This year, my first holiday termination conversation came on November 20th; a bit early in the season. Like traditionalists who hold off on Christmas decorations until after Thanksgiving Day, most business owners start avoiding termination announcements a few weeks before the holidays.With the Great Pumpkin replacing Macy’s Santa as the official harbinger of the holidays, and “Black Friday” sales starting on Thanksgiving morning, bosses are feeling the pressure of maintaining “Holiday Cheer” in the workplace for almost one-fifth of the working year.
This conversation was typical. “We need to cut costs, and have drawn up a list of folks we will be terminating. Because of the holidays, we will wait until the beginning of the year to make our announcements.”
Who benefits from waiting until after the holidays for a planned termination? Is it really the employee? When the credit card bills come in January for that last surge of overspending on gifts, will the employee say “Boy, I’m glad I didn’t know I was getting fired. I would never have had the nerve to go this far into debt?”

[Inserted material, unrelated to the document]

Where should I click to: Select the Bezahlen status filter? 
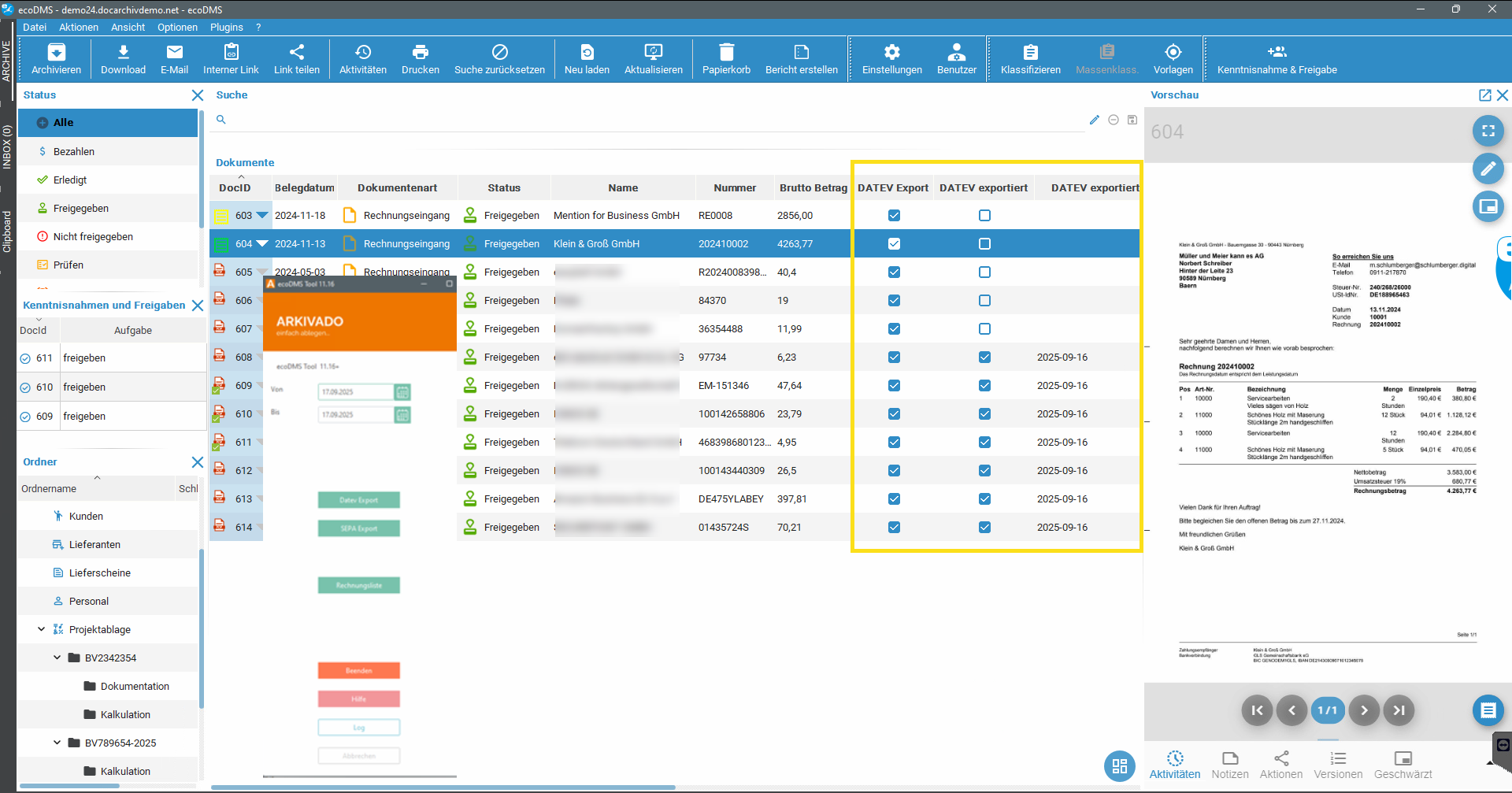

In reality, delaying terminations until just after the holidays is usually because the boss is a chicken. We worry that the social celebration that comes at this time of year will remind our employees what a rotten Scrooge we are if we’ve just fired someone. We imagine handing out holiday bonuses to people who say “thank you” but are really thinking about what you did to poor Cratchett, who occupied the now-empty cubicle next to them. We visualize holiday parties where friends of the ex-employee stand around the punchbowl talking about what Bob’s rotten boss did to him last week.
Terminating someone before the holidays helps them to budget rationally, and allows them to utilize the best networking time of year to get the word out about their availability. Despite the benefits, I won’t pretend that anyone will consider a pre-holiday termination an act of kindness. Job hunting in the weeks before the New Year is still a largely futile endeavor.
If you really want to be generous, terminate the employee with a substantial cash sum in hand. You might use any accrued vacation for part of it, but with prepaid holiday compensation and a bit more you can probably get them through the first of the year.
I know that it sounds ridiculous to pay extra to an employee you are firing. I can hear the arguments: “We don’t do that for anyone else.” (But you don’t fire other people during the annual doldrums in the job market.) “We can’t reward someone for doing a poor job.” (But it isn’t a reward, it is a gift.) “The other employees will feel that we aren’t being fair to them.” (True, but they aren’t going to praise you anyway.)
From a practical perspective, there is little or no difference between paying the employee now, and paying him to hang around for another month. To start, the employee was presumably an underperformer or redundant, that is why we are having this discussion. Throw in paid time off, a holiday bonus, and a typically slow time for most businesses and you have the worst ratio of the year between pay and productivity .
On the other hand, you have a chance to avoid being either a Scrooge or a chicken. Your announcement to the employees can go like this: “We have terminated Bob. Because this is an especially difficult time of year to be job hunting, we have arranged to pay him through the holidays while he seeks another position.”
It may not make you into Santa Clause, but you will feel better, and it will help shore up your punchbowl reputation.